§ **Task item**
Copy each line of the data below in which the word "pixels" can be found.

(Stored items)
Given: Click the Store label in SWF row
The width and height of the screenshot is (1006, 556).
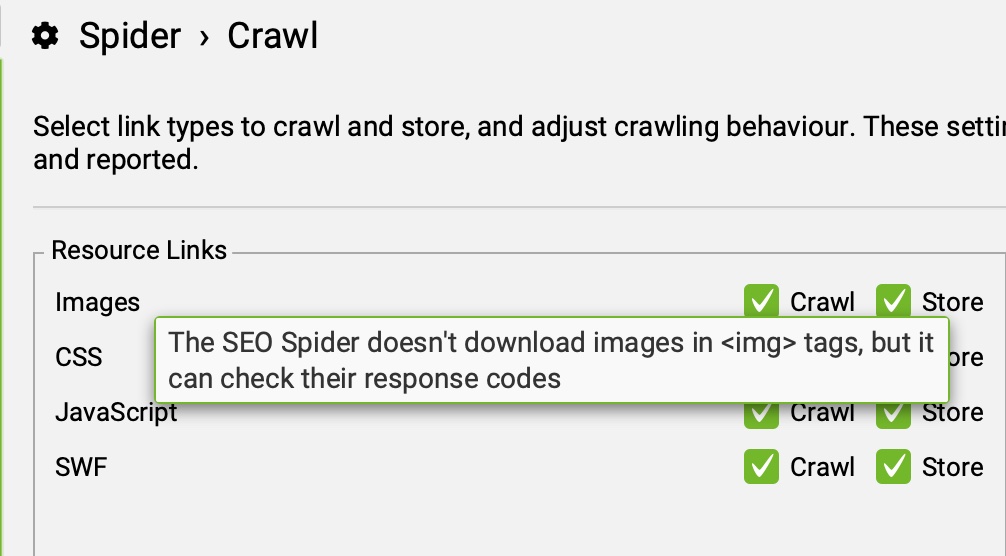Looking at the screenshot, I should point(952,467).
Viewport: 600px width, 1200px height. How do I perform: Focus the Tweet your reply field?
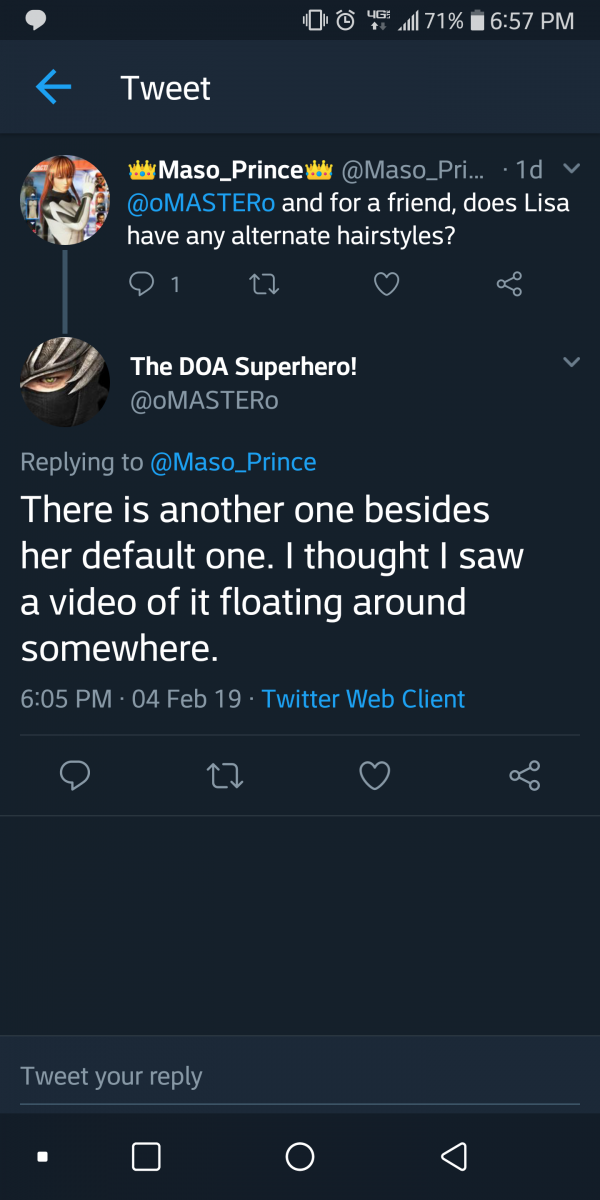(x=300, y=1076)
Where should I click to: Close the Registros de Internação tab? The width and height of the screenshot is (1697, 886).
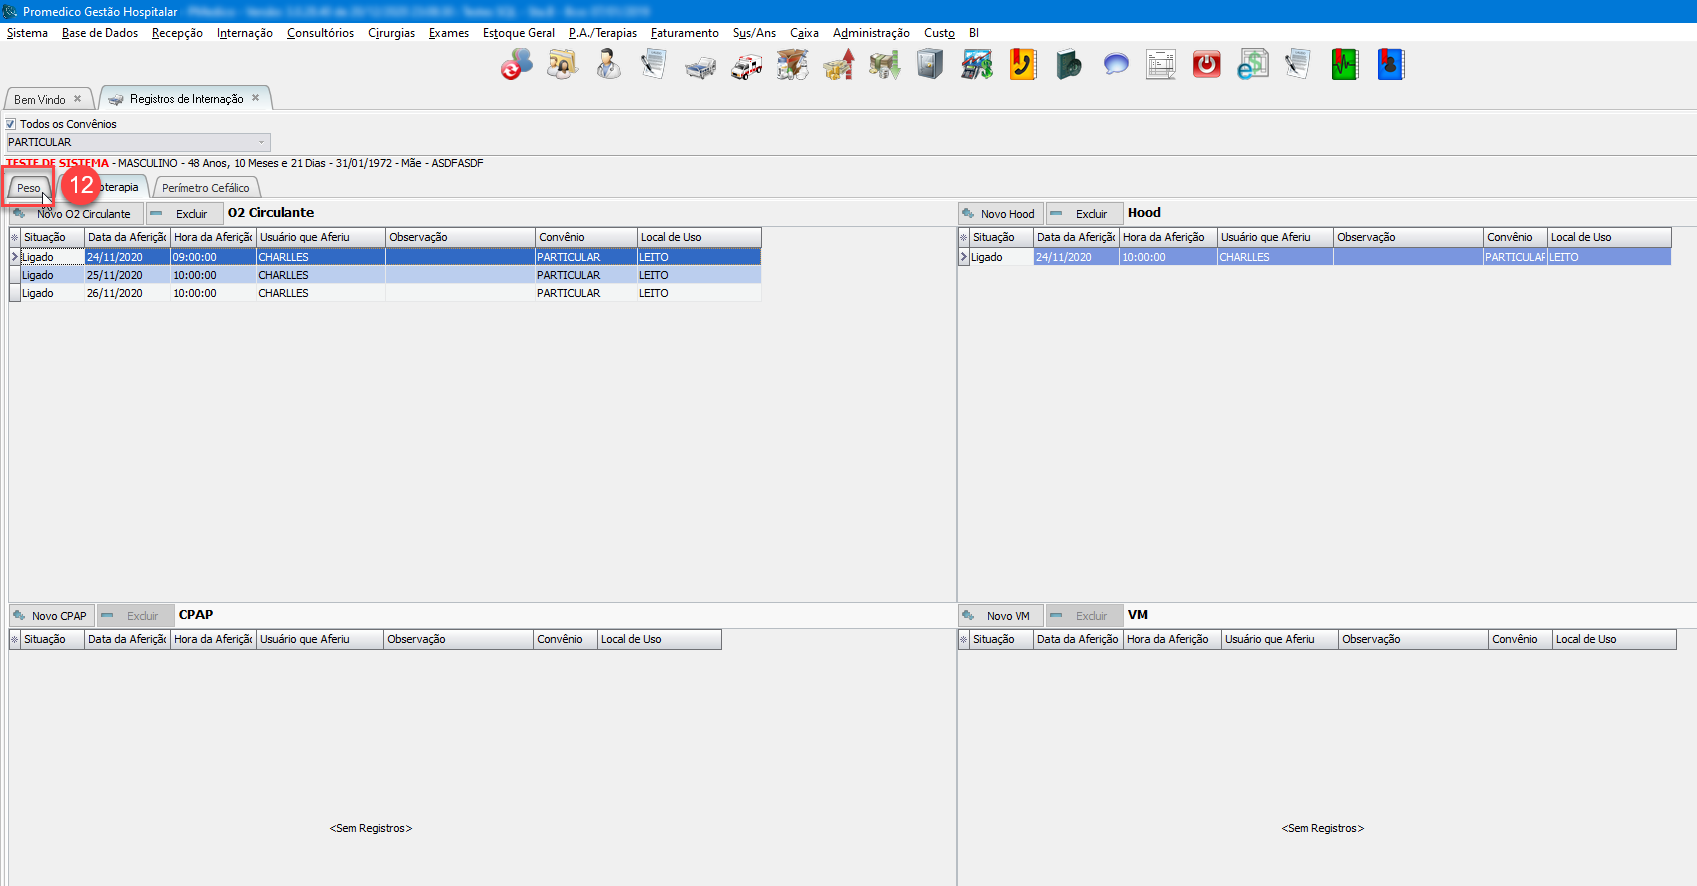coord(256,98)
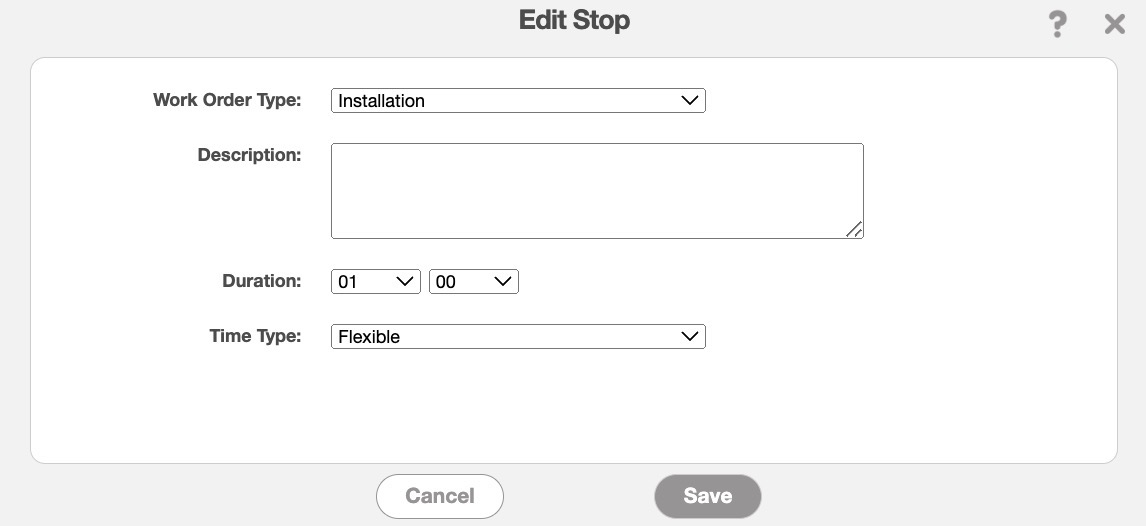
Task: Open the help question mark icon
Action: coord(1057,24)
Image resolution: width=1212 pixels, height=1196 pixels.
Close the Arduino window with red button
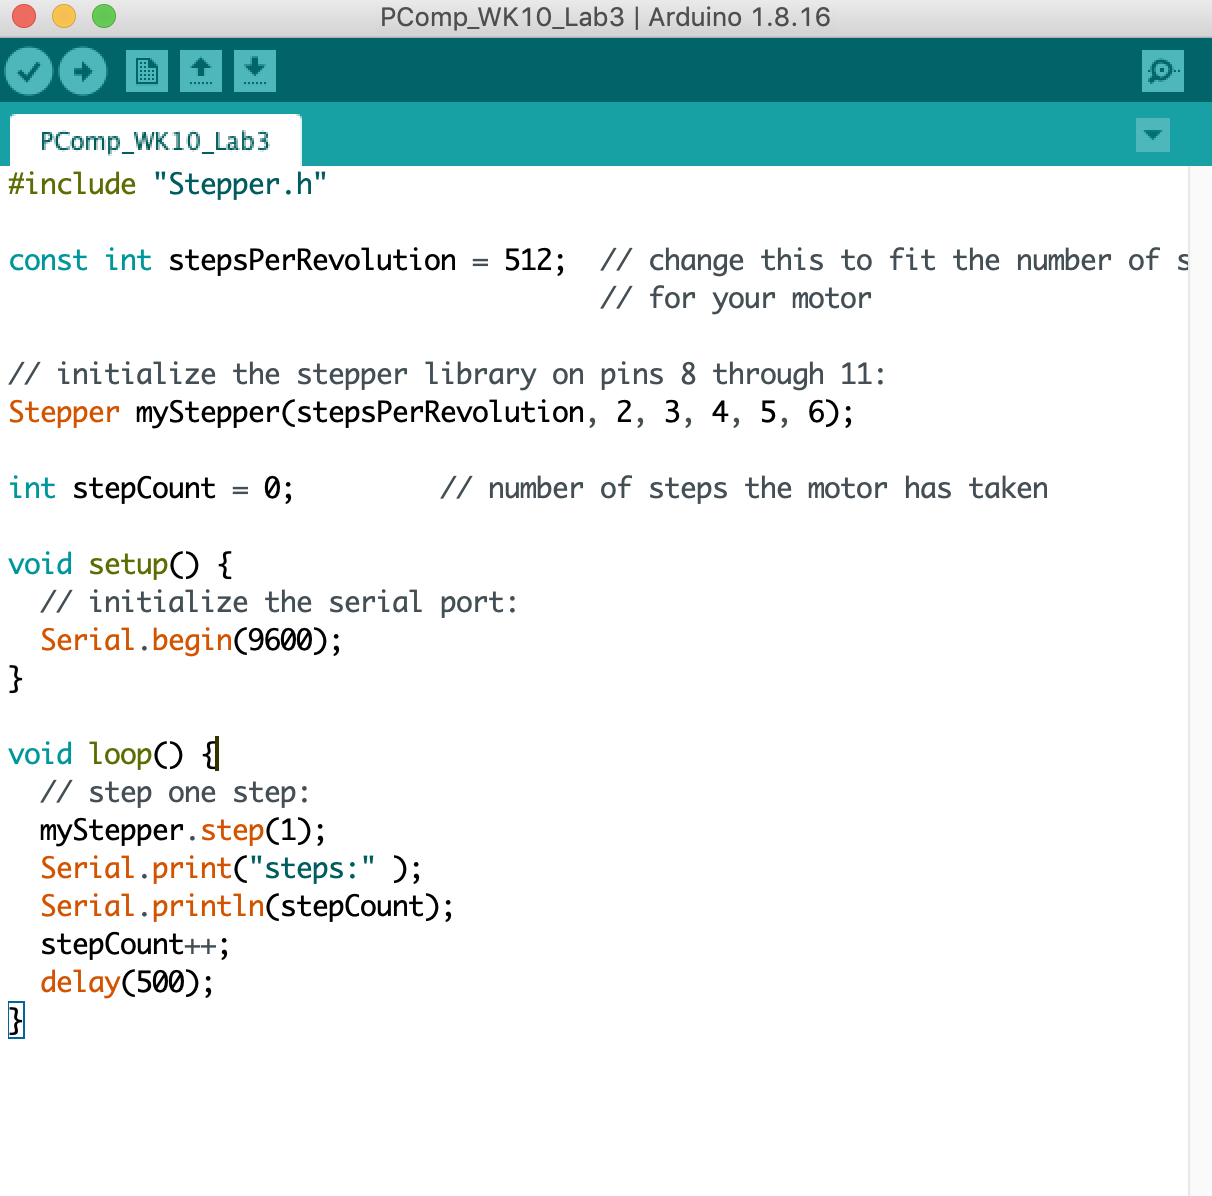tap(24, 16)
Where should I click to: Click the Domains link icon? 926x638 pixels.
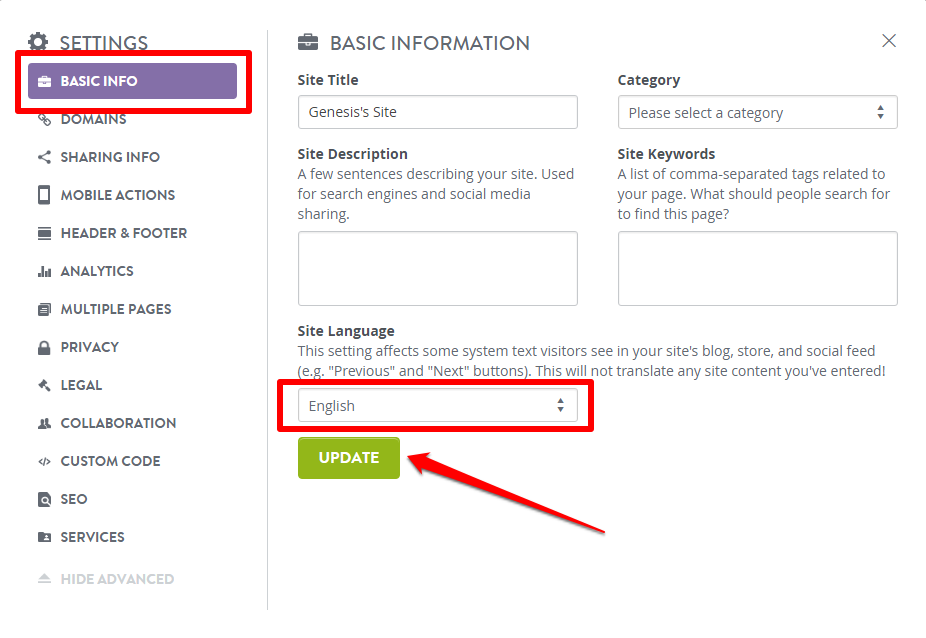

§ **Exercise output**
Image resolution: width=1212 pixels, height=1196 pixels.
Where should I click to: Click the Domains link icon? 926x638 pixels.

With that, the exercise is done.